You’ve been up much of the night for weeks on end with your fussy baby. Trying to hold things together at home and at work on so little sleep is unraveling you. It’s time to call in the experts! But who do you call? Who can help you get to the bottom of your baby’s sleep issues and come up with a speedy solution–one that will work for both you and your little one.
Firstly, there isn’t a single board for sleep consultant certifications like a state’s board of nursing. College degrees in sleep training don’t exist either, so you need to know what you are looking for in a professional. Here are a few tips to guide you in finding the right person.
You can start by searching for associations of professional sleep consultants. They have criteria you can review for accepting members; they will have lists and contact details of members in your area. Anyone can say they are a sleep trainer based on experience, so be sure to look for certifications as it is another step toward determining credibility. Certified sleep consultants will also list their accreditations if they have any. This can help ensure that their methods are evidence-based and meet industry standards.
If you have specific needs, check if they have previous experience with them. For example, your baby might have a complex medical issue, reflux, or be breastfeeding with a tongue-tie. These all require specific attention and techniques. Look for a sleep consultant with appropriate skills, be it medical training, experience with multiples, special needs, or breastfeeding.
Remember to consider their formal education as well.

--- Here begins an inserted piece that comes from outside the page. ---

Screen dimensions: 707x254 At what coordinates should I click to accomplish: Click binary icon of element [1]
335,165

While your potential consultant might not have the experience in sleep training, their degree in child development, public health, social work, or nursing may cross over to fill in the gaps their sleep background lacks.

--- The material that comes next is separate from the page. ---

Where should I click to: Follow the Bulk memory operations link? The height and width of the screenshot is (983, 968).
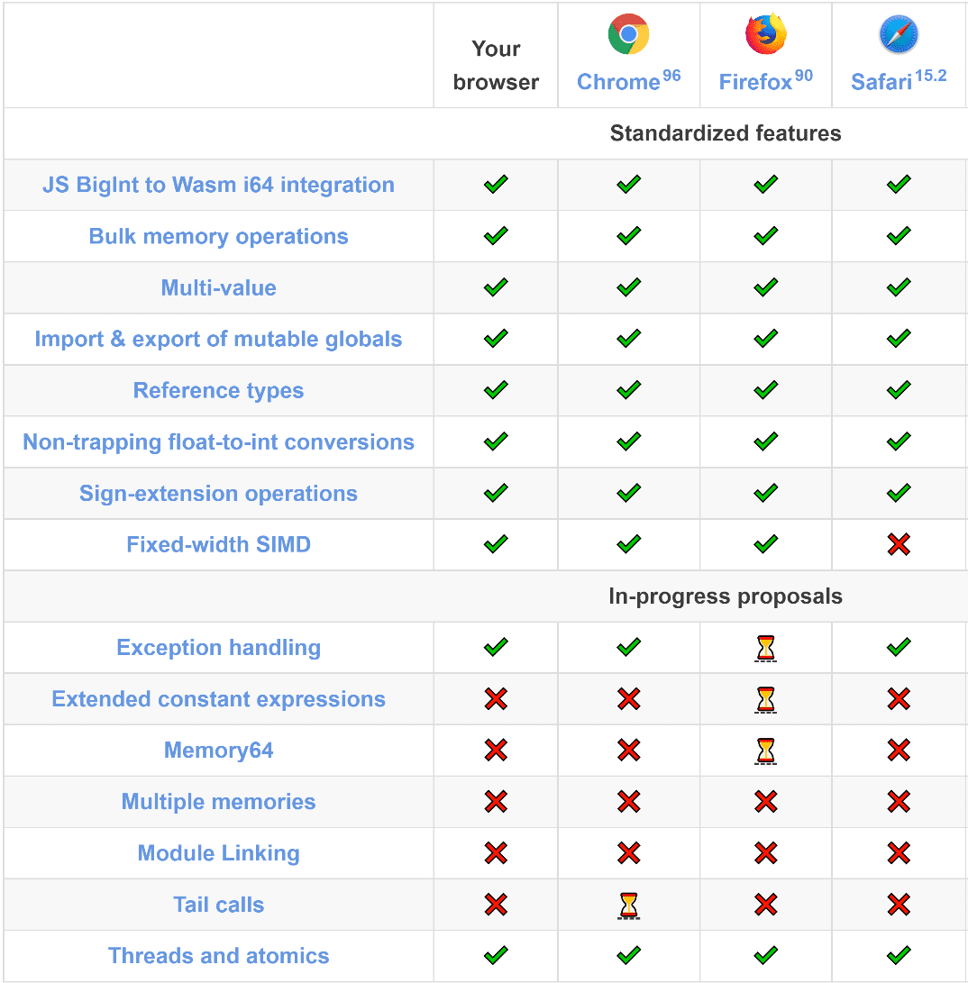(218, 236)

Chances are you are not the only person in your friend group to encounter sleep problems. You may have a great parent support network that has already recommended some consultants they have used. If not, ask for recommendations from trusted people, as it’s excellent for alleviating trepidation. Testimonials are another way to hear about how the trainer works. Make sure the testimonials are realistic and thorough. They may not be authentic if they sound scripted or very similar to each other.
Are you a Type A personality looking for a more scientific approach to sleep, or are you looking for a few simple changes you can implement yourself? Do you have a sleep training method in mind you want to implement? Make sure to communicate those expectations up front to prospective consultants.
Ask the consultant their general philosophy on sleep and how they approach sleep issues with clients. You want similar approaches and core expectations to prevent clashing on implementation methods down the road.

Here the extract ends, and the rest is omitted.